Have you ever wondered why some careers flourish, while others stall? Career derailment occurs when an individual previously deemed to have strong potential is fired, demoted or plateaus below expected levels of success. According to statistics, somewhere between 30 and 67 per cent of leaders involuntarily derail at some point in their career.

Not surprisingly, career derailment carries high costs: the direct and indirect cost to organizations can be more than 20 times the derailed employees salaries. Given the stakes involved for individuals and organizations alike, I recently set out to pinpoint the major causes of career derailment. In this article I will share key findings from the research, lay out the behaviours that can stall a career and offer remedies to help people avoid derailment.

Career derailment 101

First and foremost, career derailment does not indicate a lack of managerial talent. Instead, it often afflicts talented managers who are either unaware of a debilitating weakness or interpersonal blind spot — or are arrogant enough to believe that the rules don’t apply to them.

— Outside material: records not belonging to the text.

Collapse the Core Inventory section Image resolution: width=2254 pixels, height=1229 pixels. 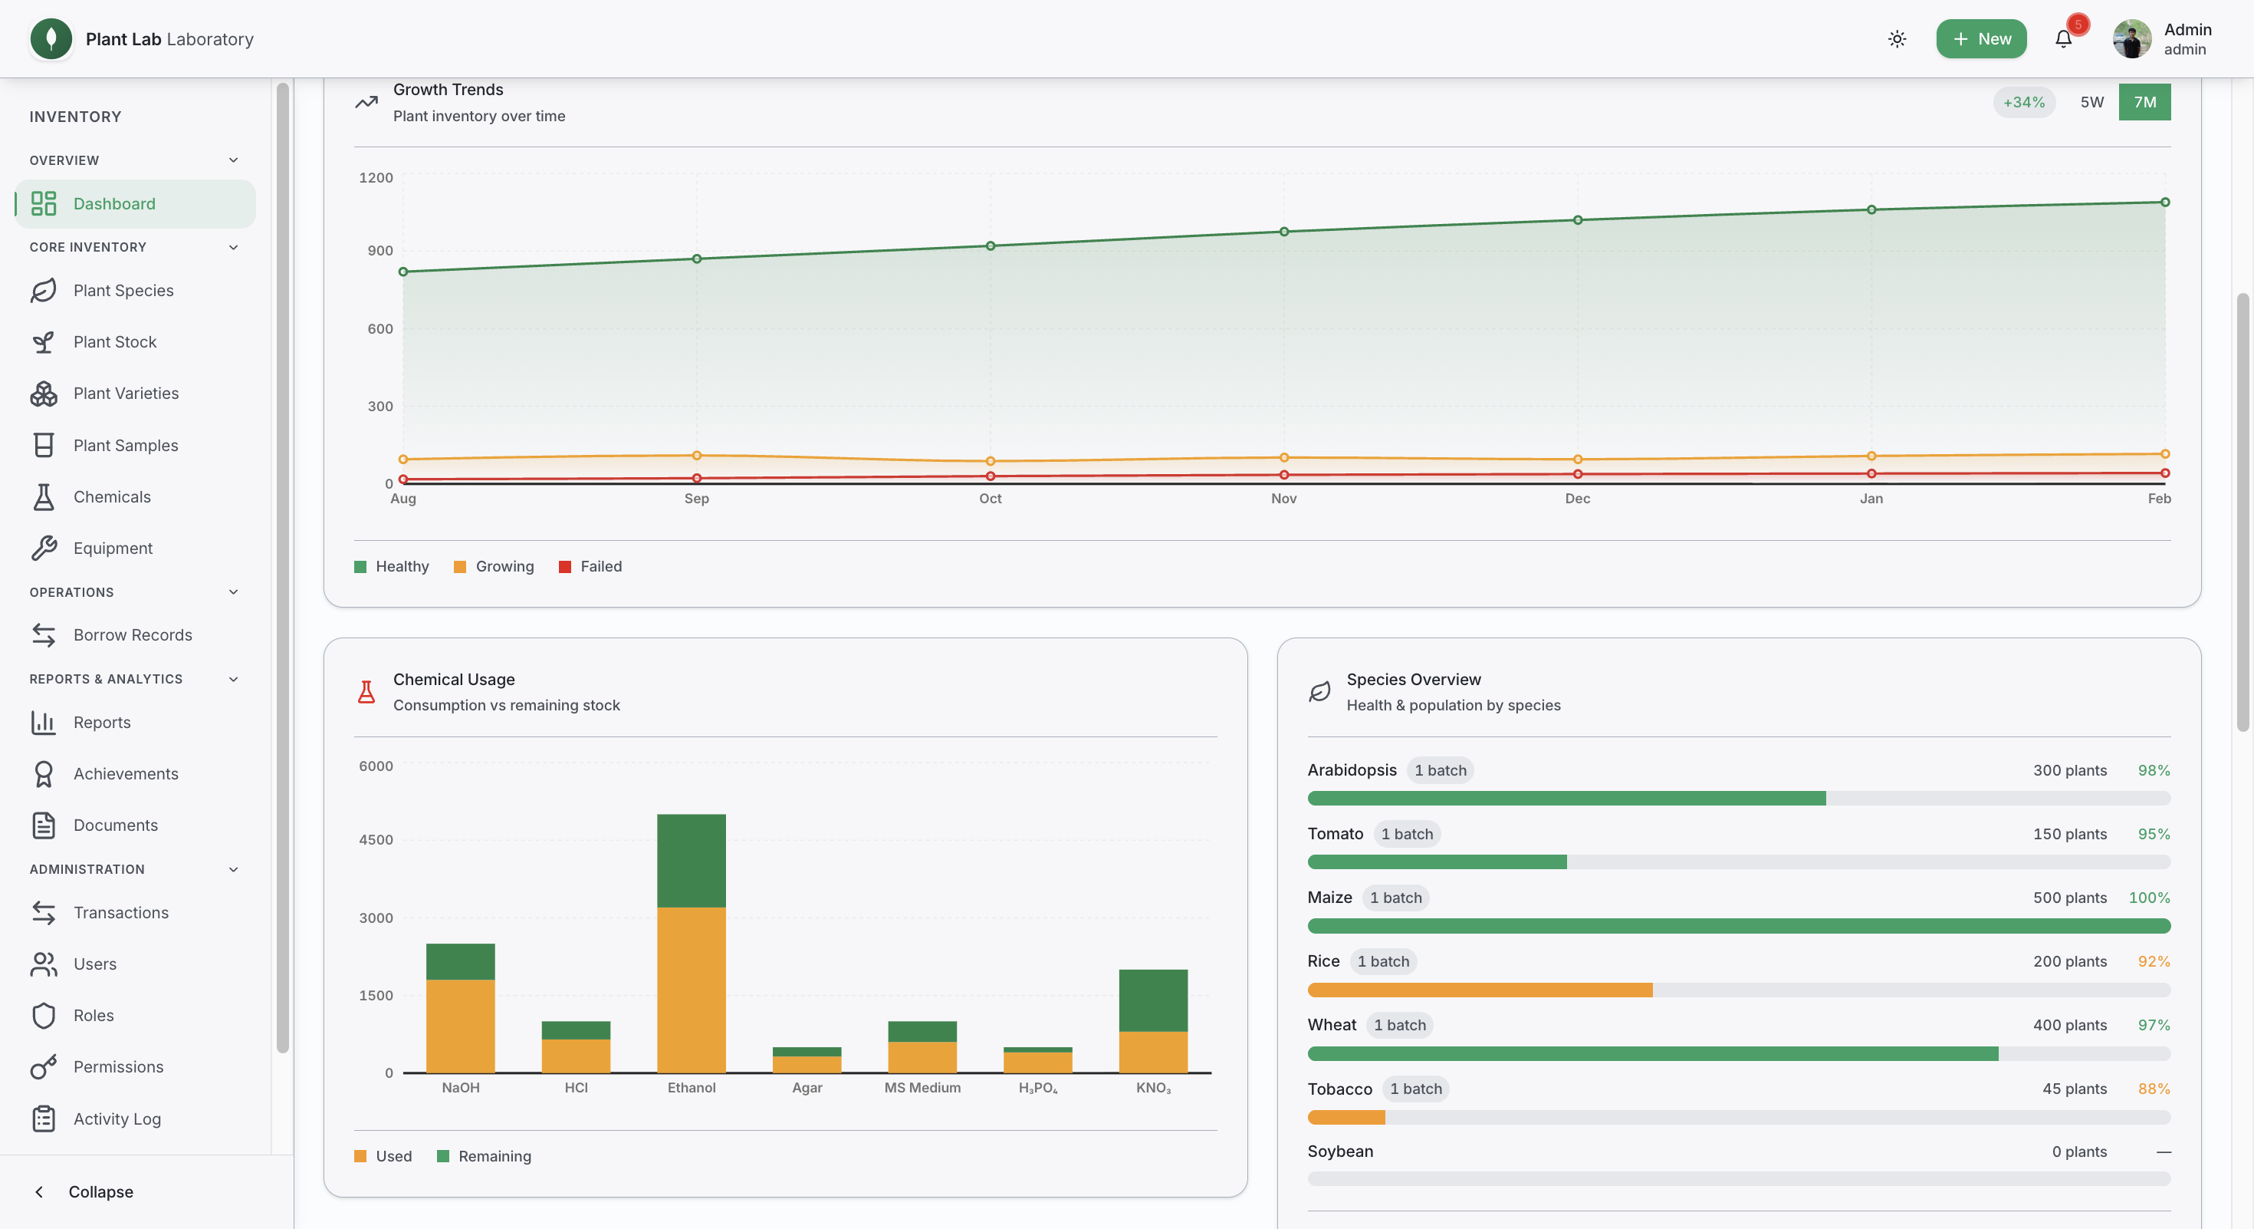coord(234,247)
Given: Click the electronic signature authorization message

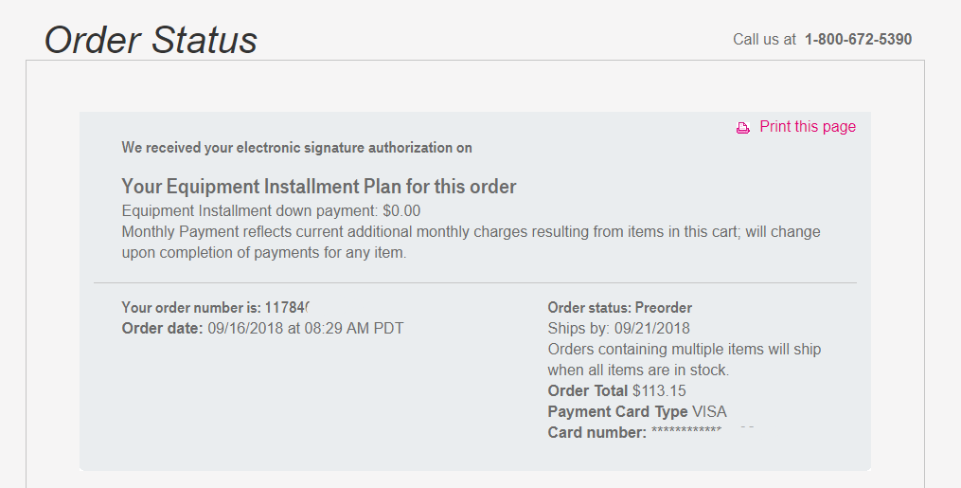Looking at the screenshot, I should (296, 148).
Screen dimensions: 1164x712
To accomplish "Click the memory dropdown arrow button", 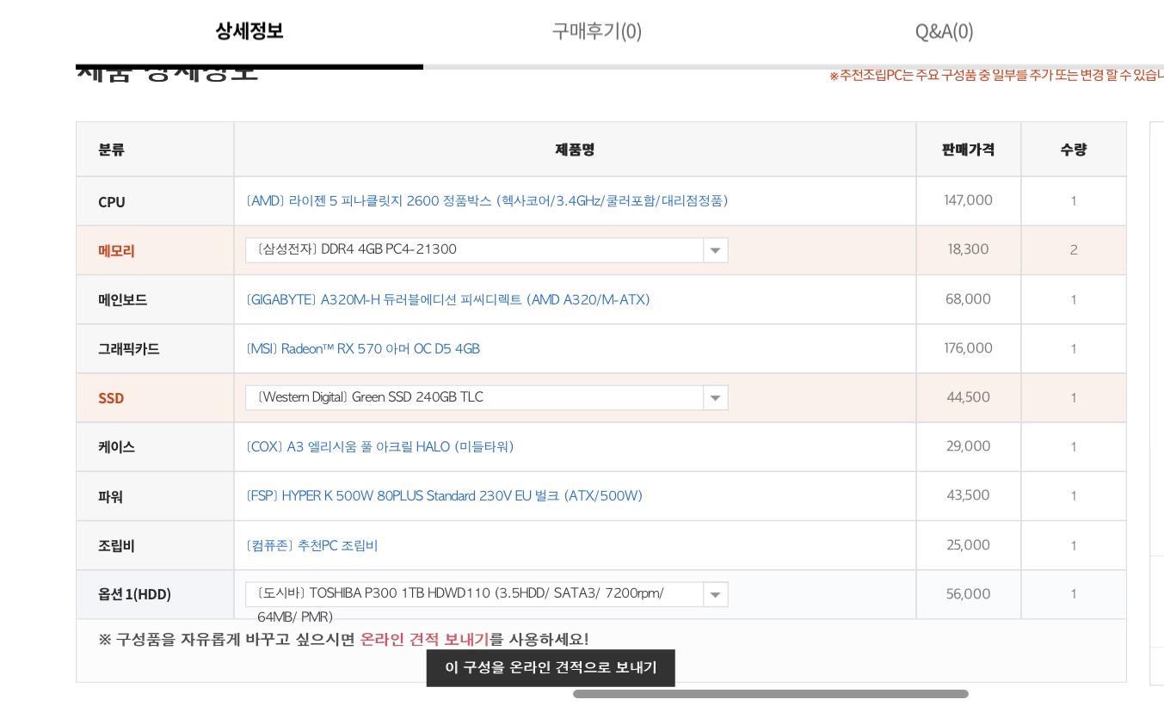I will (715, 251).
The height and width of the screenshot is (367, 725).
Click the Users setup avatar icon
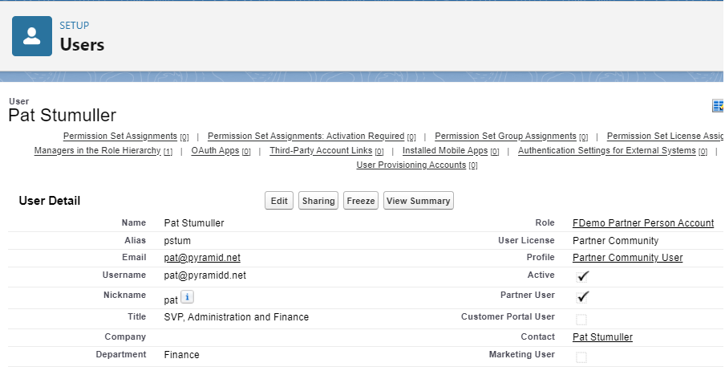pos(33,35)
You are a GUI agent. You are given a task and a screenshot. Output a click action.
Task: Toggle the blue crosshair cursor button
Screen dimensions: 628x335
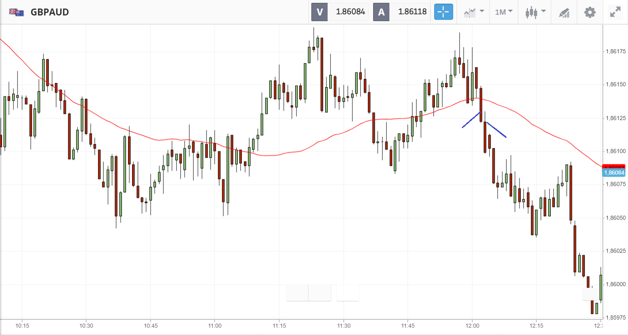coord(443,12)
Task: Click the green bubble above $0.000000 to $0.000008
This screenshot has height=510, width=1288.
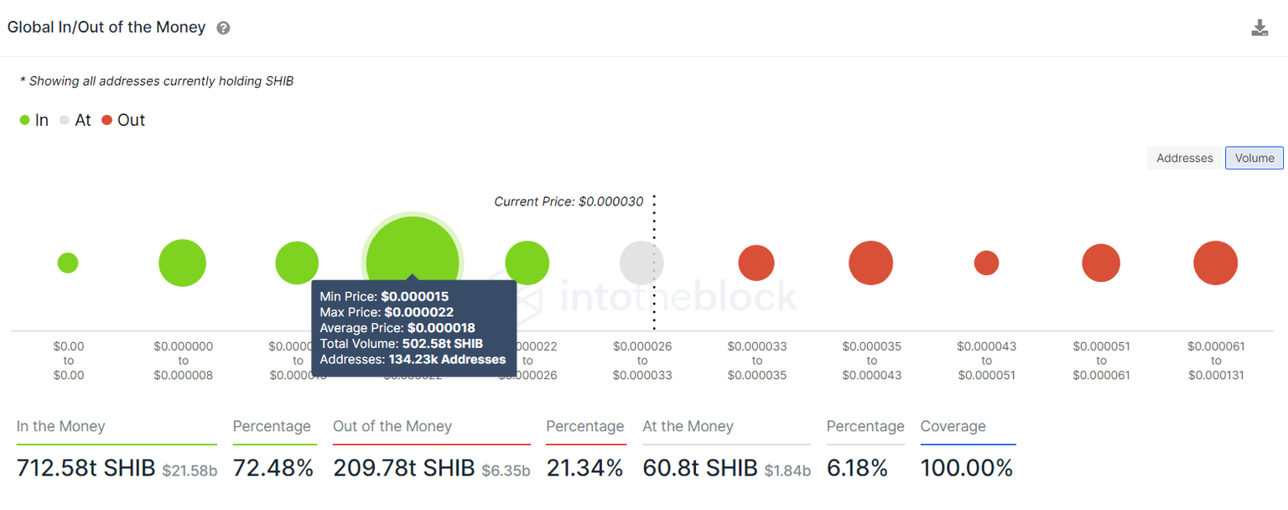Action: click(x=182, y=263)
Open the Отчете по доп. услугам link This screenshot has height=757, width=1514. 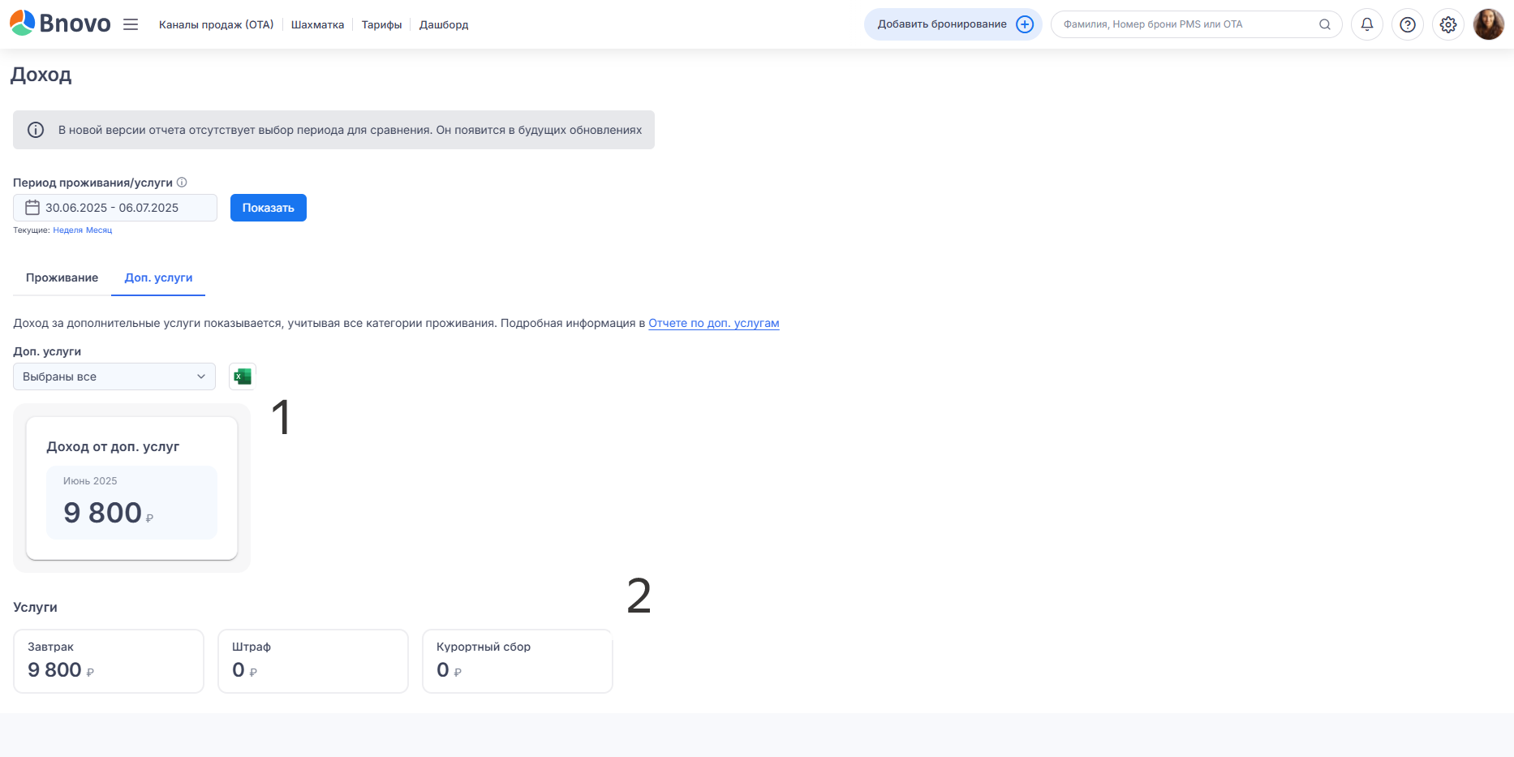[x=713, y=323]
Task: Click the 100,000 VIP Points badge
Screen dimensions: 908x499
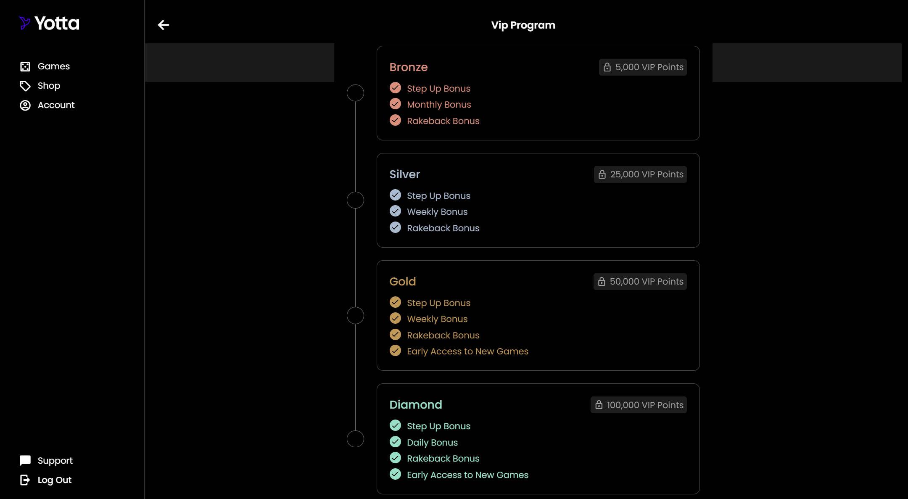Action: point(639,405)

As part of my research, I conducted extensive interviews with three leadership consulting firms: the Centre for Creative Leadership, the Korn Ferry Institute and the Hay Group. All three indicated that organizations prefer to focus on the positive and don’t even like to discuss peoples negative qualities. The problem is, these personal weaknesses often override an individual’s strengths. Following are five major career derailers that every leader should be aware of.

Derailer one: interpersonal issues

Researchers agree that this is the most prevalent and damaging derailer. Stuart Kaplan, the former global chief operating officer of Korn Ferry’s leadership and talent consulting practice (now director of organizational development at Google) put it this way:

“As you progress [in your career], your relationships with others are more important than your knowledge of and relationship with data. This need kicks in as you move into middle and upper management. It’s a mindset change. You have to let go of having the answer and embrace the relational world. It becomes less about competencies and more about trust.”

To examine this derailer more closely, I broke it down into two categories: relational issues and dark-side personality dimensions.

On the relational front, Korn Ferry analyzed a tremendous amount of data from its 360-degree feedback instrument and found a total of 19 negative behavioural characteristics that reliably correlate to job performance flame-out. Ten of them are related specifically to relational issues. The five most common are, in descending order: defensiveness; lack of composure under stress; insensitivity to others feelings; excess ambition; and arrogance. Defensiveness leads the way in terms of career damage because it often suppresses one’s ability to learn and develop.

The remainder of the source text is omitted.